StanfordNLP NE Learner examples

Hello. Do you have any examples for using StanfordNLP NE Learner examples?

I've been trying to use the dictionary for the trainer unsuccessfully.

Thanks!

 

Hi peleitor,

there will be an example workflow on the example server soon.

Which kind of problems did you encouter?

Cheers, 

Julian

Probably I am not understanding the idea correctly. I expected to train based on annotated documents, but when I see the input parameters of the Stanford NE Learner node, I find input documents as first parameter and a list of entities  as the second one. The trained model did not perform NER as expected. But again , maybe I am not proceeding correctly.

Thanks

 

Hi Peleitor,

we uploaded now an example worklfow from Julian on the example server.
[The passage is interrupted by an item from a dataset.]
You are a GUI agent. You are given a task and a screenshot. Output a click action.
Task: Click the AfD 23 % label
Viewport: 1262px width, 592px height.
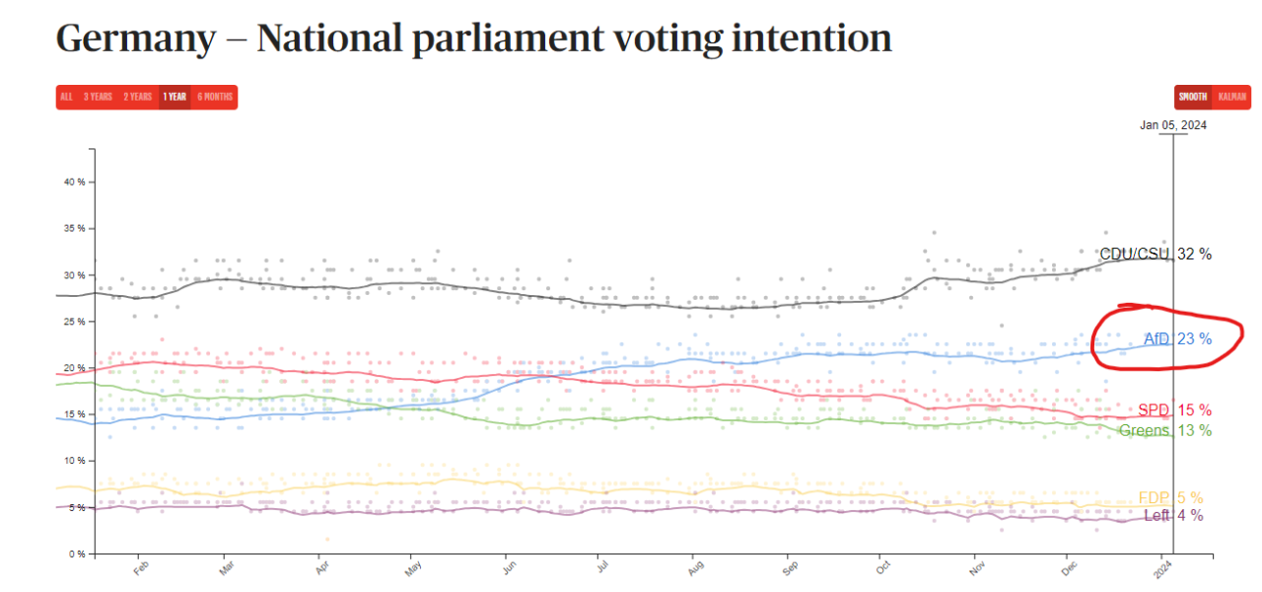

knime://EXAMPLES/08_Other_Analytics_Types/01_Text_Processing/14_NER_Tagger_Model_Training

The node takes documents and a dictionary as input. The documents are then annotated by the node. All names of the dictionary will be annotaed in the documents. These annotated documents are then used to train the NER model. Under the hood the Standford lib is used. The StandfordNLP NE tagger node can then use the trained model.

Does that help?

Cheers, Kilian

Thanks Kilian, that's a nice example.

I still don't get the point on this: the training set should have annotated entities inside the documents, but I see in the example that it is assumed that all entries in the dictionary will be the entities (I don't see annotations at a per-document level, like you would do on an annotation tool like Brat). But I guess this is the way it works. 

On the other hand, I need to classify entities for certain types (genes, proteins, aminoacids, etc.) instead of labling all of them as "UNKNOWN". Is there any means of modeling this?

 

Thanks again, 

Fernando

 

Hey Fernando,

the learner node annotates the documents internally, based on the entities defined in your dictionary.

If you already have a table with annotated documents, you have to extract the terms that are annotated with a specific tag and create a dictionary based on them, since the learner cannot be used with annotated documents only. 

In the "Learner Options" tab, you can define the tag (e.g. CELL(PHARMA)). The tag will be saved in the model content, so the Stanford NE tagger node knows which tag to use. 

If you want to create your own tag sets, please have a look at this:

https://tech.knime.org/for-developers-integration-of-custom-tag-sets

At the moment, the learner generates single class models. If you want to classify different types (like genes, proteins, etc.) you have to generate a model for each class.

Cheers,

Julian

Thanks Julian, that clarifies it.

I’d like to re-engage this thread, as I’m having trouble using this family of nodes effectively. My understanding of an NER model is that using a training set of known words within sentence constructs, a predictor can uncover similar or alternate words based on the context of an unseen data set.
However, it appears the StanfordNLP NE Learner takes a corpus of untagged documents and performs simple word matching from a user defined list (while also expecting the user to select an arbitrary tag type and tag value from the drop down list). If this is the case, I fail to see how this is different from Wildcard Tagger, Dictionary Tagger, or any string matcher. Am I missing something?